A combinação funciona: nas sociedades contemporâneas, as raves são os espaços menos esotéricos (pois não envolvem iniciações religiosas) e mais internacionais, em que o êxtase é produzido em massa. Nosso brasileiro, mais ou menos familiarizado com os rituais religiosos do candomblé ou da umbanda, não resiste a fazer a comparação: ele está diante de um terreirão eletrônico. O paralelo não é de todo absurdo.
As raves não são um universo homogêneo. Uma infinidade de estilos musicais (tecno, garage, acid house, trance, ambient, goa trance, acid jazz, jungle, trip hop, entre tantos outros) embala o "transe" de dançarinos de todo o planeta. Mas todos esses estilos saíram do mesmo caldeirão cultural que nos deu os toques dos orixás: a cada vez mais globalizada diáspora africana.
O hip hop (pai do trip hop e do acid jazz) nasceu nos guetos negros de Nova York. O house (pai do acid house e do garage) nasceu nos guetos negros (e gays) de Chicago. O tecno (pai do trance) nasceu nos guetos negros de Detroit (EUA). E o jungle nasceu nos guetos negros de Londres. Ao tentar desenhar a árvore genealógica de todos esses vários "beats" (não importa as medidas de BPM, ou "beats" -batidas- por minuto, que os diferenciam), chegaremos aos mesmos antepassados do rock, do funk, do soul, do blues, do jazz.

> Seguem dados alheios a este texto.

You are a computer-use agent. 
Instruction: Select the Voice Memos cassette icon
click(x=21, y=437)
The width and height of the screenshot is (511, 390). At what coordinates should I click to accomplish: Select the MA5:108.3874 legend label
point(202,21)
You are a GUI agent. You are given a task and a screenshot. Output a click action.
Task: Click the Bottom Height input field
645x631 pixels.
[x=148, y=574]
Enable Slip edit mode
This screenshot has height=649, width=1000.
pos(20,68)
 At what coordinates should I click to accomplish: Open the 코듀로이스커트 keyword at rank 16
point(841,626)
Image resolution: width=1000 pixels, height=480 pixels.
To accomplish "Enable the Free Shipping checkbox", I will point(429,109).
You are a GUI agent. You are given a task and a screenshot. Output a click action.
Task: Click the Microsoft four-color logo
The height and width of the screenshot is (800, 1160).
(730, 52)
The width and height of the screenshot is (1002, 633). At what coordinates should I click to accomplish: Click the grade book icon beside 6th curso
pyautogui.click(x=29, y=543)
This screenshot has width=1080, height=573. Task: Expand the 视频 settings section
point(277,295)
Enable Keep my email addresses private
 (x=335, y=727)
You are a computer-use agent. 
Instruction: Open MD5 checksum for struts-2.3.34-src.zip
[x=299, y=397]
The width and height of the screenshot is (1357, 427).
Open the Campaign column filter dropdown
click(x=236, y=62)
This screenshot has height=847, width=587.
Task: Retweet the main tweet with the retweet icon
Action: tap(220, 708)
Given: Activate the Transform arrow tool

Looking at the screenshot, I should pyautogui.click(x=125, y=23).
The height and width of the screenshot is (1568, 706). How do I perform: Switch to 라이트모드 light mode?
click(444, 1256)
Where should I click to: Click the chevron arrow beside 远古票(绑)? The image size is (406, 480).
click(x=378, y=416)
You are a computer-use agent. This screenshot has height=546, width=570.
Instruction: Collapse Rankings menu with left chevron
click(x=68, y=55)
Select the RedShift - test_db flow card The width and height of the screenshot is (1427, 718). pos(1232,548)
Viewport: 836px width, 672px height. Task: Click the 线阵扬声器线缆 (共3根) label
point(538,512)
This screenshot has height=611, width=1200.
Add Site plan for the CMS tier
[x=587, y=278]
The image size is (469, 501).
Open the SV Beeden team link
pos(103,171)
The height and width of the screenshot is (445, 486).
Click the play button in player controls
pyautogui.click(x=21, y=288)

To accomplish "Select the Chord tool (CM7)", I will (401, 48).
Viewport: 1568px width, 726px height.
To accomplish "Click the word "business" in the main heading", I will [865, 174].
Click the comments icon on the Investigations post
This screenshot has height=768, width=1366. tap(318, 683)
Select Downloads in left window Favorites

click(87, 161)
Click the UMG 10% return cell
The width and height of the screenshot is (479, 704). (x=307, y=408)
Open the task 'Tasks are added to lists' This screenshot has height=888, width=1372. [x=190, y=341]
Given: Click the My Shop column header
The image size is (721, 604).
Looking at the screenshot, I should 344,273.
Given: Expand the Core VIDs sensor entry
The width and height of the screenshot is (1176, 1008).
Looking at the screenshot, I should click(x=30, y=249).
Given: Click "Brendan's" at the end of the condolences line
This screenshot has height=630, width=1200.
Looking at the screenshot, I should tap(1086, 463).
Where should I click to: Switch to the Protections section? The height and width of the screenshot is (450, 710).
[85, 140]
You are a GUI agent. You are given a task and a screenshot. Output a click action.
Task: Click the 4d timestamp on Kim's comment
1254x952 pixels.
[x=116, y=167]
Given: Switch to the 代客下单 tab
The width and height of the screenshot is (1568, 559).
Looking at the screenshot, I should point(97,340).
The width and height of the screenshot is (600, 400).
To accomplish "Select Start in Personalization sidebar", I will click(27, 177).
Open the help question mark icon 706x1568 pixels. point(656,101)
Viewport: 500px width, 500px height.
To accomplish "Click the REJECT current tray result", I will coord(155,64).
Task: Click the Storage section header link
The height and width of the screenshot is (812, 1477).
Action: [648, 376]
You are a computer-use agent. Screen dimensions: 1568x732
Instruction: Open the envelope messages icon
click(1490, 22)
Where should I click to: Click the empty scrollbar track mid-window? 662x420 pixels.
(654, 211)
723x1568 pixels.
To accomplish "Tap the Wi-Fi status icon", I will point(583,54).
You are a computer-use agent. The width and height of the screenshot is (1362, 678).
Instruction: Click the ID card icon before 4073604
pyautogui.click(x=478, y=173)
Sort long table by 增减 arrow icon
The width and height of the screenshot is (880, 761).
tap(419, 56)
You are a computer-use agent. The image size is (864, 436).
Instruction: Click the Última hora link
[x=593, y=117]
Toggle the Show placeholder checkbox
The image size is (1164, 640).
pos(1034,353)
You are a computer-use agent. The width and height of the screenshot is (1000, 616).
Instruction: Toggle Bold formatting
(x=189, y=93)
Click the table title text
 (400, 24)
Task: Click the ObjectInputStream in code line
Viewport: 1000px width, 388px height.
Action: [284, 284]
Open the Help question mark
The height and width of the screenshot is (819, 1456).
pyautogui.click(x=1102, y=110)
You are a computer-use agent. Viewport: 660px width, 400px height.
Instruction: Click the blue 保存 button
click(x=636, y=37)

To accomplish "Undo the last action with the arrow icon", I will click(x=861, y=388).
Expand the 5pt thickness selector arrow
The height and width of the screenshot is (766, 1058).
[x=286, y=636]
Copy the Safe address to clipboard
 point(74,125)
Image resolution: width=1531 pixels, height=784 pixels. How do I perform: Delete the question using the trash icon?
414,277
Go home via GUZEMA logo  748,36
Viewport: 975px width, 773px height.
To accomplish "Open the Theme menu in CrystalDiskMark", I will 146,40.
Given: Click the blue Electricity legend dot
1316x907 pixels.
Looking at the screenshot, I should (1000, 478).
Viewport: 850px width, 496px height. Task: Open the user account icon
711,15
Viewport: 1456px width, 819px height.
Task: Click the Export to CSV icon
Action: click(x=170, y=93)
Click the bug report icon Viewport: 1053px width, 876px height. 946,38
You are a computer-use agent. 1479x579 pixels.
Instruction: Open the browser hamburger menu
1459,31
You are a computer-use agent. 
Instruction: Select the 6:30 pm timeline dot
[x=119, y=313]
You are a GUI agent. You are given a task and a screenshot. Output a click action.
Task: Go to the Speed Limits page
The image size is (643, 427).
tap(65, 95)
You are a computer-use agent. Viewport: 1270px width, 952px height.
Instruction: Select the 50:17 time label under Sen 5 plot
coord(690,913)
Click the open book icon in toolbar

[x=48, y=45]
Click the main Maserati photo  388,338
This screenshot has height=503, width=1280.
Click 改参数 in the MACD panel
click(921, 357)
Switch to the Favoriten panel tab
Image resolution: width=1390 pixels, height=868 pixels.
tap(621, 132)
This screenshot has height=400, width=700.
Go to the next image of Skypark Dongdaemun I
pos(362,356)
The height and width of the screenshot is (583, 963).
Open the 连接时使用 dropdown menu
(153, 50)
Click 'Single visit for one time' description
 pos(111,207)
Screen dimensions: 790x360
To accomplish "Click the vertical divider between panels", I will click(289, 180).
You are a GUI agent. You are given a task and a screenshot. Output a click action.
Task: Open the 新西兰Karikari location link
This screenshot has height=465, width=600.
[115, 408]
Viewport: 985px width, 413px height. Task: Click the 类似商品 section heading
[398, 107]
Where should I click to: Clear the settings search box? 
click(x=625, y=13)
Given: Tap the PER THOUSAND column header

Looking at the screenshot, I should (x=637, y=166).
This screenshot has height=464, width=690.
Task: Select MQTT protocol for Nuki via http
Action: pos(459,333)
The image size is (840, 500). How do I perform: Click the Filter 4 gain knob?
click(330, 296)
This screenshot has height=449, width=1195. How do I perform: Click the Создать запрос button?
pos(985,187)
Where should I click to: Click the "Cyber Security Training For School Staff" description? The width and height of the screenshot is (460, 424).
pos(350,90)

O jornalista/ensaísta Michael Ventura, autor de algumas das mais interessantes análises da cultura contemporânea norte-americana, já mostrou que a movimentação cultural que está na origem de todas essas músicas tem como centro irradiador principal a Congo Square de Nova Orleans (EUA), justamente o local em cujos arredores os principais pais e mães-de-santo do "voodoo" estabeleciam seus terreiros. Naquela praça os negros podiam, ao contrário de em outros lugares dos Estados Unidos, tocar tambor, bater lata, manter o "beat" vivo.
Durante todo o século 20, esse "beat", com todo o complexo cultural que ele implica, contaminou toda a música popular do planeta. Hoje até a trilha sonora dos filmes de Bombaim são produtos do encontro da música indiana com o tecno. É uma grande vitória africana. Generalizando uma música da cantora Grace Jones, é possível dizer que hoje somos todos "escravos do ritmo". A cultura da diáspora africana vai, aos poucos, dando esse presente para o mundo: a tecnologia para entrarmos em transe e nos libertamos -nem que seja por alguns minutos- de nós mesmos. Pode existir dádiva maior?
Tecnologia do transe: essa é a expressão literalmente correta. Não apenas como uma analogia à descrição, feita pelo historiador das religiões Mircea Eliade, do xamã como o detentor da tecnologia dos estados extáticos. A pertinência é mais óbvia: a diáspora africana aprendeu a usar a tecnologia ocidental (por muito tempo propriedade exclusiva de corporações controladas por machistas caucasianos) à sua maneira, com finalidades nunca imaginadas por seus inventores. Os negros colocam as máquinas para dançar, para produzir "diversão e arte" contra a ordem da produtividade industrial.
Para isso se apossam das idéias mais extremistas desenvolvidas no território das vanguardas históricas da música contemporânea. Qualquer informação entra na dança (e, por intermédio da dança, no pensamento). Como diz o tecnoxamã/jornalista Erik Davis -em texto sobre as pinturas de Paul D. Miller, mais conhecido como DJ Spooky (intelectual afro-americano, espécie de líder de um movimento musical apelidado de "illbient", o lado negro do ambient)-, o "mais extraordinário produto tecnocultural da diáspora africana" é "o feedback mutante entre músicas e máquinas".